WP: An ability to put an ego aside. Many coaches are unwilling to help up and coming coaches. Fortunately, I am lucky that I get help because of my family name. A lot of coaches, such as Andy Osbourne, who are at their end of their careers will talk to me because they realise it’s about the swimmer. If more coaches did this then British swimming as a whole would become a lot stronger. I personally feel this lack of sharing is holding us back.
SW: How did it feel to be selected as a Swim England regional swim coach?
WP: Great. I saw the advert and thought I would throw my hat in. I’m currently part of a small club so thought it would be very difficult to get noticed. However, the name and reputation must have carried, or it might be the fact the club I work for has developed so much and they gave me a shot. It was extremely flattering to be selected and work with the coaches and younger kids. We worked with these children on skills such as starts, turns and finishes on all four strokes which, as a sprint coach, is where my main focus often is. Being selected also allowed networking opportunities, which allowed me to create my own network rather then relying on my father’s contacts. It was a great experience and I’m looking forward to being asked again in the future.

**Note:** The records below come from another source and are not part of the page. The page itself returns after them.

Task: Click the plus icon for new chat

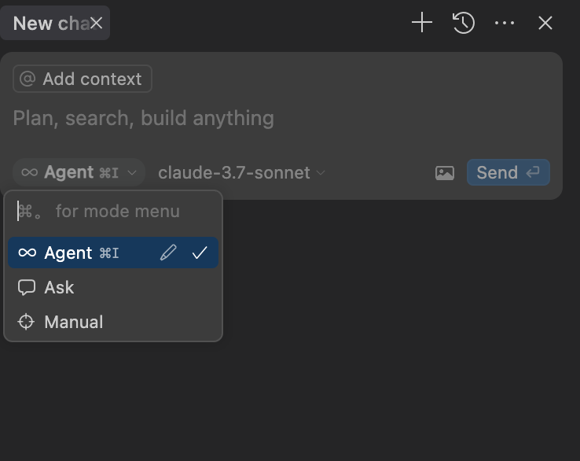Action: [x=422, y=23]
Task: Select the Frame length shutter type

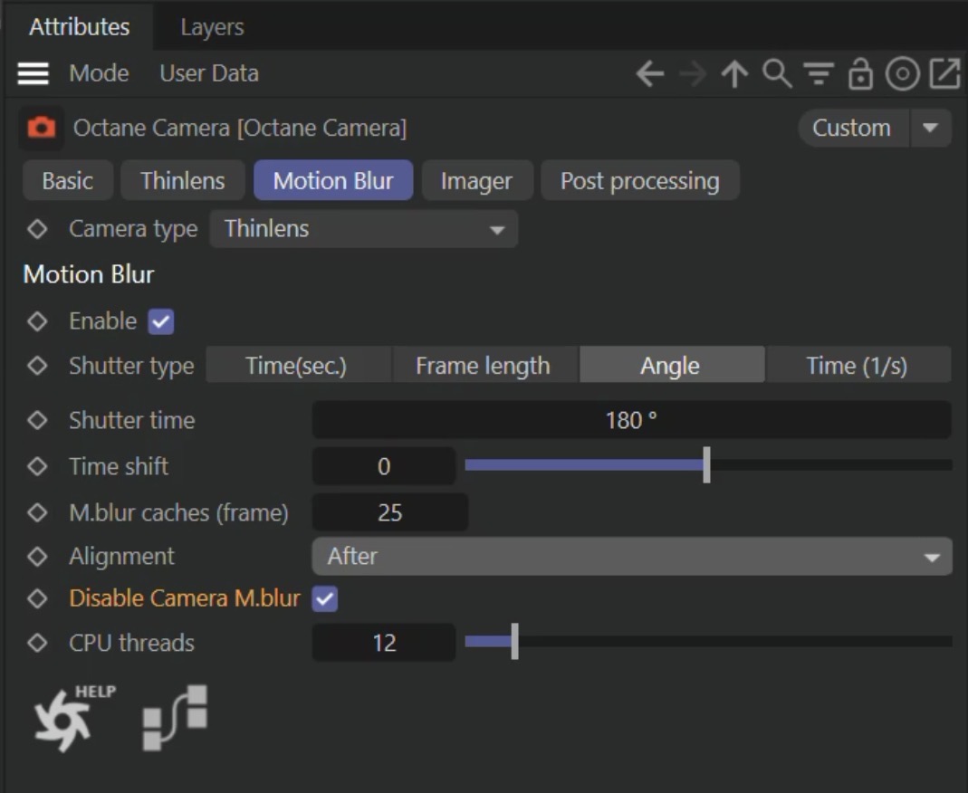Action: pyautogui.click(x=483, y=366)
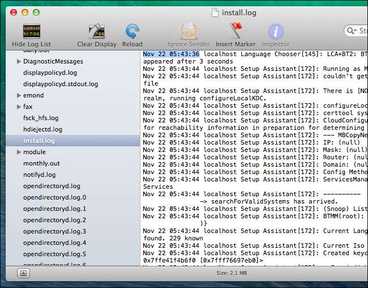Viewport: 368px width, 288px height.
Task: Select fsck_hfs.log in the sidebar
Action: click(41, 118)
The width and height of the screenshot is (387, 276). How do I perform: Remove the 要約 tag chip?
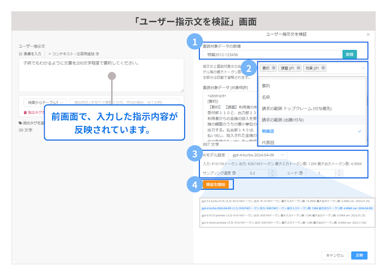(273, 68)
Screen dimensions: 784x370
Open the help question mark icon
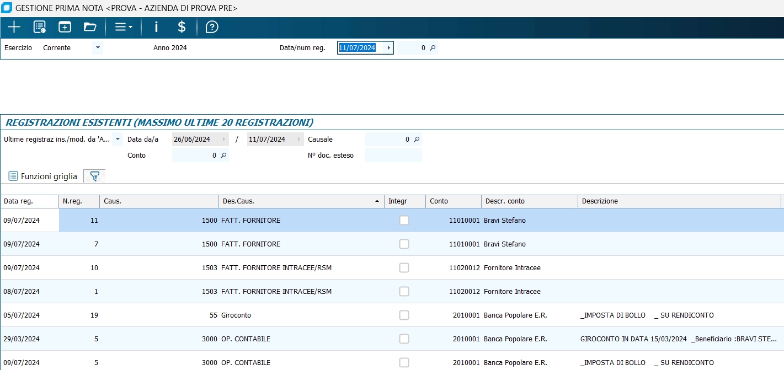(212, 27)
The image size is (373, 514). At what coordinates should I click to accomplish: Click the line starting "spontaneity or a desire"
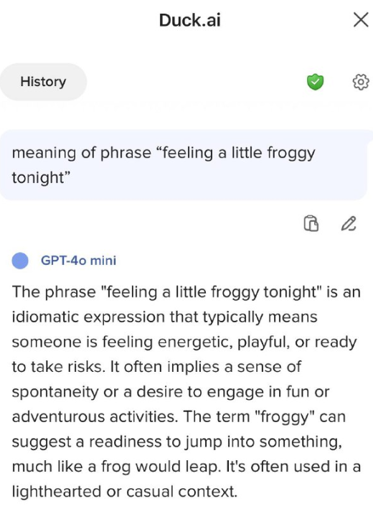(x=171, y=392)
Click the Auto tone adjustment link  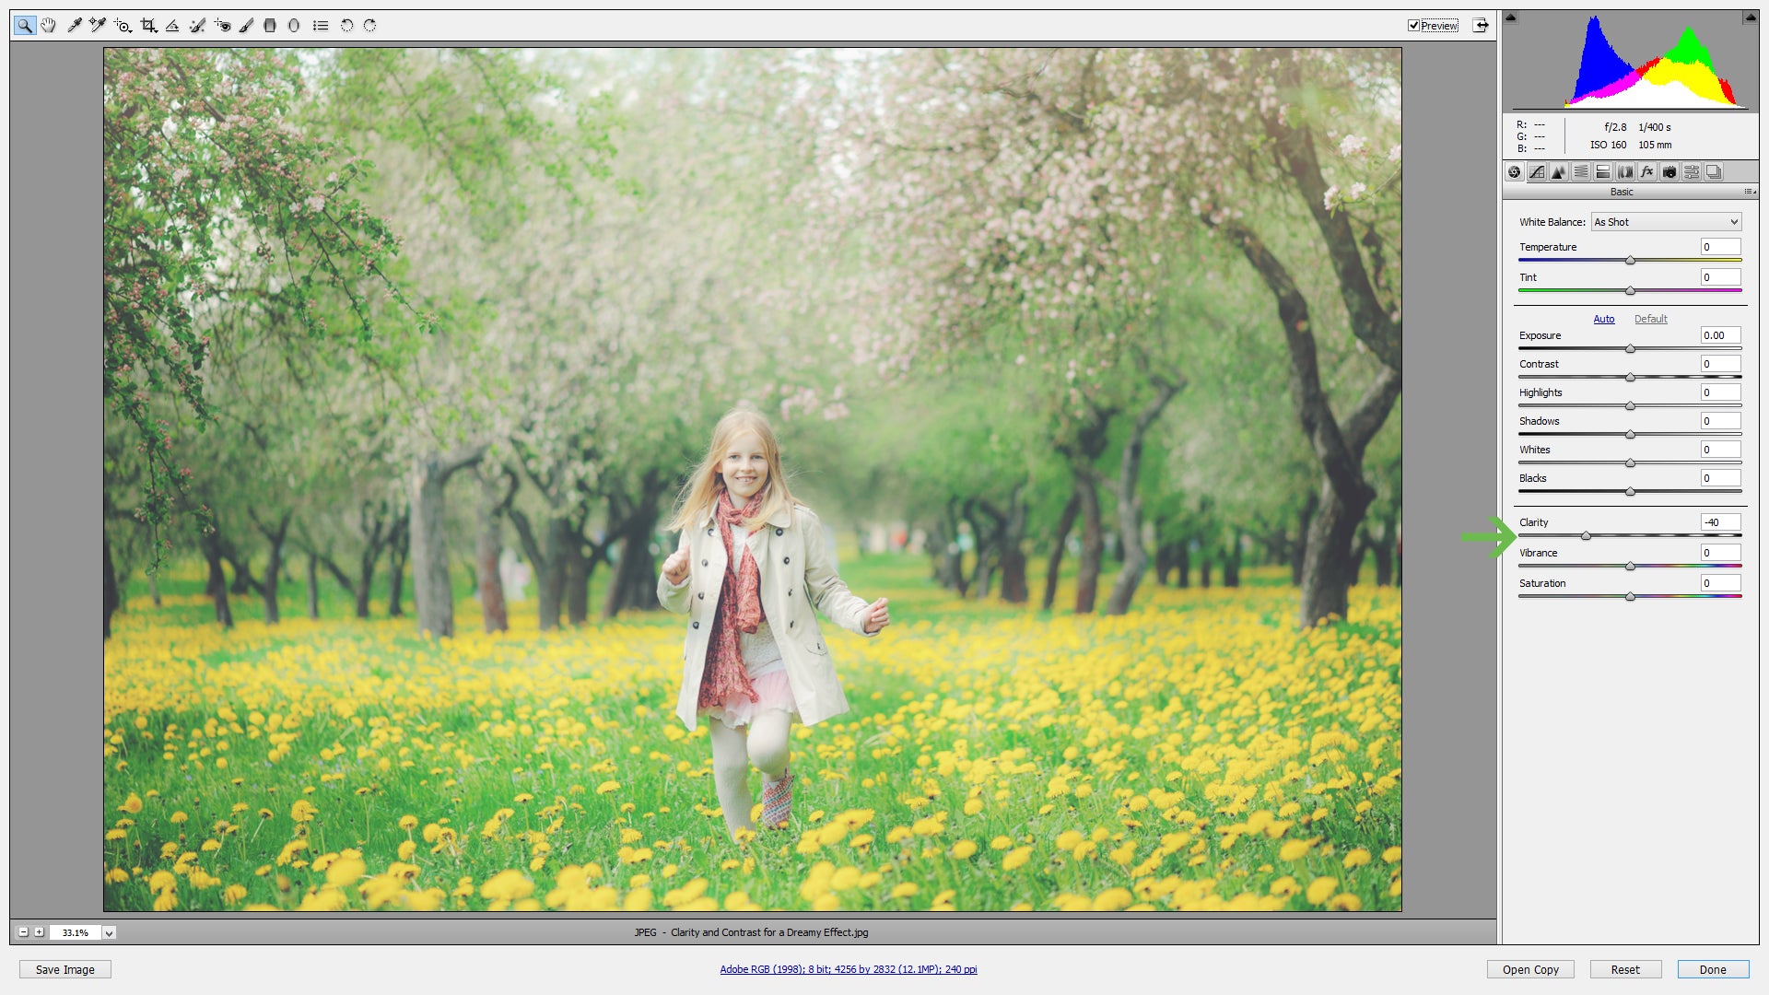[x=1604, y=317]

SW: You were recently on a program about the Invictus Games and coached for the Invictus Games. How did that feel and how did that come about?
WP: That was amazing. I had a colleague who knew a producer at the BBC who was looking for a swimming coach. I knew no information other than that but was interested so gave this producer my number. I got a phone call who told me BBC wanted a swim coach who could work on dives and skills with a para swimmer. I had done very little with para swimmers before. I had trained with them and my dad had coached Susie Rodgers, who reached Paralympics in 2012, but hadn’t had much direct exposure myself coaching-wise.
I worked with Jack Cummings, a double leg amputee who is veteran from Afghanistan taking part in his first Invictus Games. I had to teach him how to dive which I will admit was daunting at first. To do this I looked into my deep coaching knowledge on how to coach dives and analyse the way he moved to make sure the dive worked. It was an amazing session, I got a lot out of it and I hope he did too. Jack went onto win a bronze medal in the 50m best at the Games. This was amazing to watch, and I’m so proud of him and hope he takes it on further.
SW: You have been swimming since a very young age and brought the sport into your adult life. How would you say the industry has changed?
WP: There’s been quite a lot of changes, to the extreme that when I first began there were no racing suits! Looking back, it’s been a really weird process to see the improvements in goggles, costumes, hats and kit. Every step of my journey there has been something new technology-wise.
There is also now such a focus the athlete outside the pool. Whilst once a coach would only have interest in their swimmer within the pool, we now look at the swimmer as a whole– things such as psychology, injury prevention and nutrition are examined. There has been a big shift in the last 20 years in the world of swimming and I’m very interested to see what the next big shift will be and whether this shift changes something we use already or brings in something new. All the time the sport is evolving meaning swimmers can only get faster which will be exciting to watch.